Taking control of an uncontrolled vocabulary

A couple of days ago, Dan McCreary tweeted:

It reminded me of some work I had done a couple of years ago for a project which was at the time based on Linked Data, but which later switched away from that platform, leaving various bits of RDF-based work orphaned.

One particular piece which sprung to mind was a tool for dealing with vocabularies. Whether it’s useful for Dan’s talk I don’t know, but I thought I would dig it out and blog a little about it in case it’s of interest more generally to people working in Linked Open Data in Libraries, Archives and Museums (LODLAM).

I told Dan:

When he sounded interested, I made a promise:

I know I should find a better home for this and the other orphaned LODLAM components, but for now, the original code can be seen here:

https://github.com/Conal-Tuohy/huni/tree/master/data-store/www/skos-tools/vocabulary.xml

I’ll explain briefly how it works, but first, I think it’s necessary to explain the rationale for the vocabulary tool, and for that you need to see how it fits into the LODLAM environment.

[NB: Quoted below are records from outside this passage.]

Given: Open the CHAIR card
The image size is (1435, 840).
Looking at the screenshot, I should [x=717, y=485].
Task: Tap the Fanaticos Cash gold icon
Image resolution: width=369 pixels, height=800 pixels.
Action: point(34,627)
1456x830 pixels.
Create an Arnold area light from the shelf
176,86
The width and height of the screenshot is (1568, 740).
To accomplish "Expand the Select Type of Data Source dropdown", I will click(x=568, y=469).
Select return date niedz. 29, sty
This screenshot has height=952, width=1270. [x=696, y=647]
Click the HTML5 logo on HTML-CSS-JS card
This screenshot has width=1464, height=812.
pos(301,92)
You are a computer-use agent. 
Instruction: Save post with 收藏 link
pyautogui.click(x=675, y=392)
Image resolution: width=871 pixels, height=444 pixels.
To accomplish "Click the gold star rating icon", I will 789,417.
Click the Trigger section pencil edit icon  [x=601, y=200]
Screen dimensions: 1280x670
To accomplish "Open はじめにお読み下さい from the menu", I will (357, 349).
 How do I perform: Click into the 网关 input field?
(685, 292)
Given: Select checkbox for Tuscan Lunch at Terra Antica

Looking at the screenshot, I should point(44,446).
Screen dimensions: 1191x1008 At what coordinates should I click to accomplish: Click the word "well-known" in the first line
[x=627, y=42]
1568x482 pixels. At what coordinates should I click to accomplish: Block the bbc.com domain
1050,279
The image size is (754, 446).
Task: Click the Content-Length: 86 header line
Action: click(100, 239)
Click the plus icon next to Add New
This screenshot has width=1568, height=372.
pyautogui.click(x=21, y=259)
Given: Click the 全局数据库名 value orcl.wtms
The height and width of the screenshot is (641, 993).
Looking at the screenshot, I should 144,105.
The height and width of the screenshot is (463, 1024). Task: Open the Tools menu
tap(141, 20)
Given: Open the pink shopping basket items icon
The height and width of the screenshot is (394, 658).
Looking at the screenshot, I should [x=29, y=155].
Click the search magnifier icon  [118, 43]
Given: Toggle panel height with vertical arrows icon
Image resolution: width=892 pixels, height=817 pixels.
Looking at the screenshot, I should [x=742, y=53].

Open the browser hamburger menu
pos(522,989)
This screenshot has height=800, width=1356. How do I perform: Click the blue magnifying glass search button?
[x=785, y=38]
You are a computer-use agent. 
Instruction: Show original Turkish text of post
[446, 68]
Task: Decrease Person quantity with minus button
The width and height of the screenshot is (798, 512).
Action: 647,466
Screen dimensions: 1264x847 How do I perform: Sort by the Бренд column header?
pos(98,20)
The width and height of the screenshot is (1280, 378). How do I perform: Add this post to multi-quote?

At the moment there is a big push in the cultural sector towards moving data from legacy information systems into the “Linked Open Data (LOD) Cloud” – i.e. republishing the existing datasets as web-based sets of inter-linked data. In some cases people are actually migrating from their old infrastructure, but more commonly people are adding LOD capability to existing systems via some kind of API (this is a good approach, to my way of thinking – it reduces the cost and effort involved enormously). Either way, you have to be able to take your existing data and re-express it in terms of Linked Data, and that means facing up to some challenges, one of which is how to manage “vocabularies”.

Vocabularies, controlled and uncontrolled

What are “vocabularies” in this context? A “vocabulary” is a set of descriptive terms which can be applied to a record in a collection management system. For instance, a museum collection management system might have a record for a teacup, and the record could have a number of fields such as “type”, “maker”, “pattern”, “colour”, etc. The value of the “type” field would be “teacup”, for instance, but another piece in the collection might have the value “saucer” or “gravy boat” or what have you. These terms, “teacup”, “plate”, “dinner plate”, “saucer”, “gravy boat” etc, constitute a vocabulary.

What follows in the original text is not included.